Exercise requirements: Please copy the rows from the line containing "Click reference number" through the line containing "pyautogui.click(x=451, y=64)", swapping "table" for "grid" and changing nothing else. Leave the pictures out of your answer.

Data to process:
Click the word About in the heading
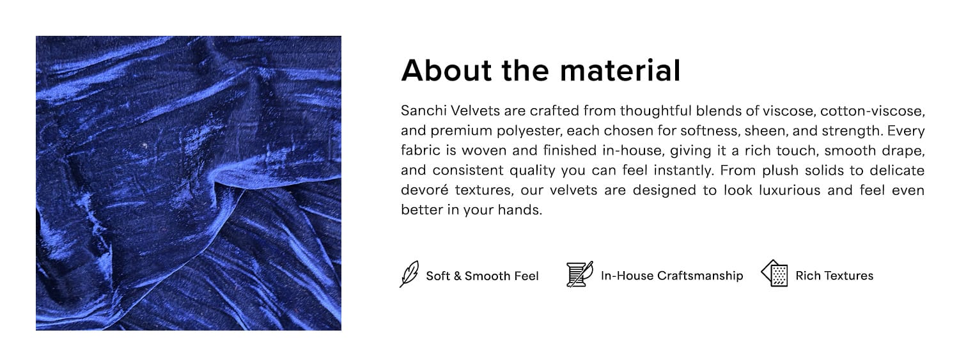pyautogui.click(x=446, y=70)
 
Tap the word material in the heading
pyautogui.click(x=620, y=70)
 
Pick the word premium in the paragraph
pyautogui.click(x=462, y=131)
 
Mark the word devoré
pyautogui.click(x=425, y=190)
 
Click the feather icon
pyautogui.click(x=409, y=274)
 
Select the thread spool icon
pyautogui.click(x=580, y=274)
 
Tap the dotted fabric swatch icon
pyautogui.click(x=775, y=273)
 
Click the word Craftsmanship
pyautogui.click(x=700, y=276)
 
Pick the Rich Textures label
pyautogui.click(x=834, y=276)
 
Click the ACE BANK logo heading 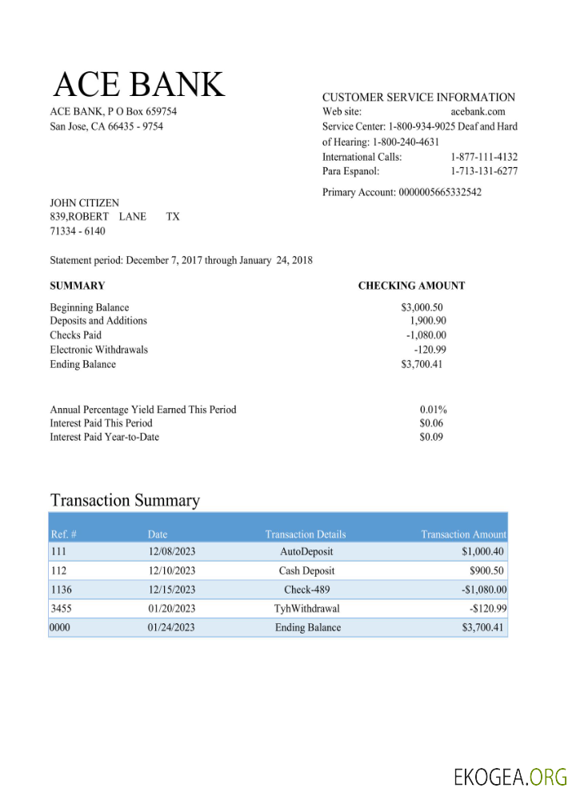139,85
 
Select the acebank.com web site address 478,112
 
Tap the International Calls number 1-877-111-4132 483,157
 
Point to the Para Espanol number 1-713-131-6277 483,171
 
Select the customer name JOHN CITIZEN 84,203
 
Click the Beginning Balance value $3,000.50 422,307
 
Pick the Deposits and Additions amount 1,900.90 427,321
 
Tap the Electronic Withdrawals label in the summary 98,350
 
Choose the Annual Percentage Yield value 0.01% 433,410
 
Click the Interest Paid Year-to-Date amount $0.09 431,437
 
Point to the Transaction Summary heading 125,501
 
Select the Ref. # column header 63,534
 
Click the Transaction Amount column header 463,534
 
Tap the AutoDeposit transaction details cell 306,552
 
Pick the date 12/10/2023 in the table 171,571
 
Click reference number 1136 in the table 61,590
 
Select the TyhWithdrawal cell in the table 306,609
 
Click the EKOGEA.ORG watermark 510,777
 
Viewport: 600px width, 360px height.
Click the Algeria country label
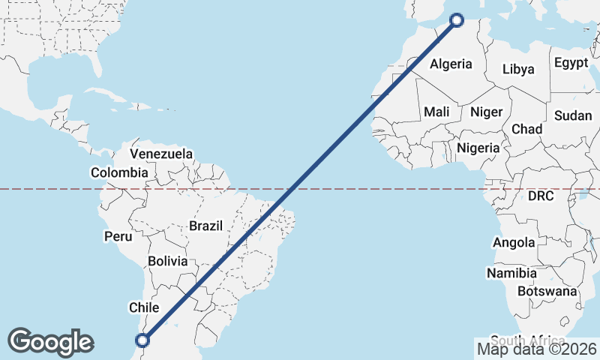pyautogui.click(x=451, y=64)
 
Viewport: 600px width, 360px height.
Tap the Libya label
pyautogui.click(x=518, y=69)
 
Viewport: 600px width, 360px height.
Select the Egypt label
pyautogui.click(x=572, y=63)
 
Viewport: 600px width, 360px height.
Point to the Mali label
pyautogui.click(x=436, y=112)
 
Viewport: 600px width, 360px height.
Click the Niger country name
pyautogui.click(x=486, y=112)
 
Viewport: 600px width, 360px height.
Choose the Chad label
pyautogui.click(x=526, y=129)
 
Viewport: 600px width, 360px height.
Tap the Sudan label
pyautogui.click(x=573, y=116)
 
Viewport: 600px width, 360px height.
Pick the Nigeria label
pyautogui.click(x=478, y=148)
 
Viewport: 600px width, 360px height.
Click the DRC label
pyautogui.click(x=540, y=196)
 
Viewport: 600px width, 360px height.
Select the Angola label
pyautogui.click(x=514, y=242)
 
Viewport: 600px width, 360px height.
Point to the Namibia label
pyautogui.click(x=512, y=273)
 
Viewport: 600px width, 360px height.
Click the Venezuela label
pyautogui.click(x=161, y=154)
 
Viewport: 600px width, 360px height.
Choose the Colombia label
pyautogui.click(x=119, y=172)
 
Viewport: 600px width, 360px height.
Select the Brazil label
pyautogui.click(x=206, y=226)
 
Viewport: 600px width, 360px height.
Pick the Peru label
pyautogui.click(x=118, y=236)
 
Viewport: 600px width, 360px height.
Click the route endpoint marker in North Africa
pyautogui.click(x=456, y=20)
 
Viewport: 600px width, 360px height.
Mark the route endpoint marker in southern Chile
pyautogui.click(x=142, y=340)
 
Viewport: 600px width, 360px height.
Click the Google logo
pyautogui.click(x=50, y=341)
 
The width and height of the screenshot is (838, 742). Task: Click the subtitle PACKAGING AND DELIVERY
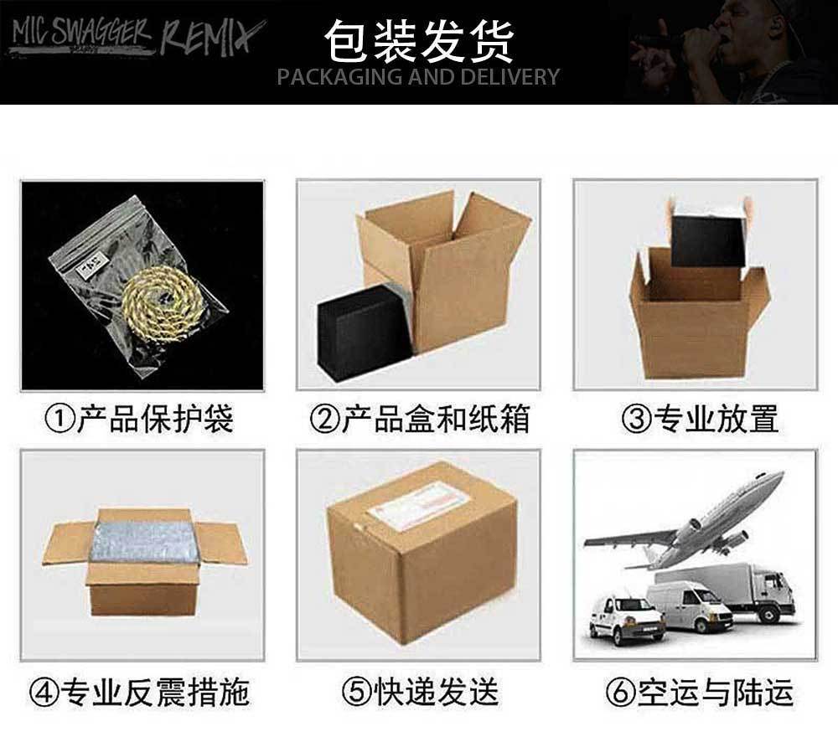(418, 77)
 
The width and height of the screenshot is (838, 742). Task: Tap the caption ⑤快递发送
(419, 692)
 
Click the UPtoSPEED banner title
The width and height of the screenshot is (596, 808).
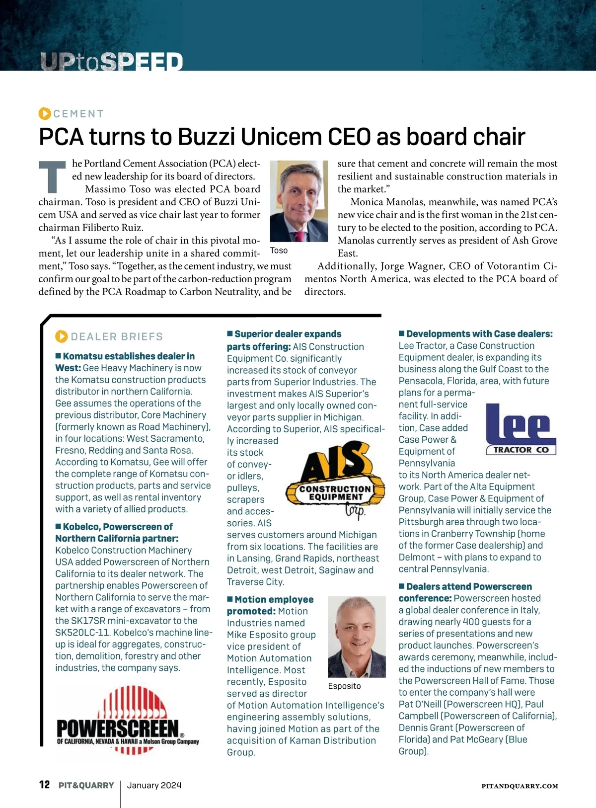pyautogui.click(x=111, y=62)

Final result:
Click reference number 1136 in the grid 61,590
 
Select the TyhWithdrawal cell in the grid 306,609
 
Click the EKOGEA.ORG watermark 510,777
 
Viewport: 600px width, 360px height.
Click the Algeria country label
pyautogui.click(x=451, y=64)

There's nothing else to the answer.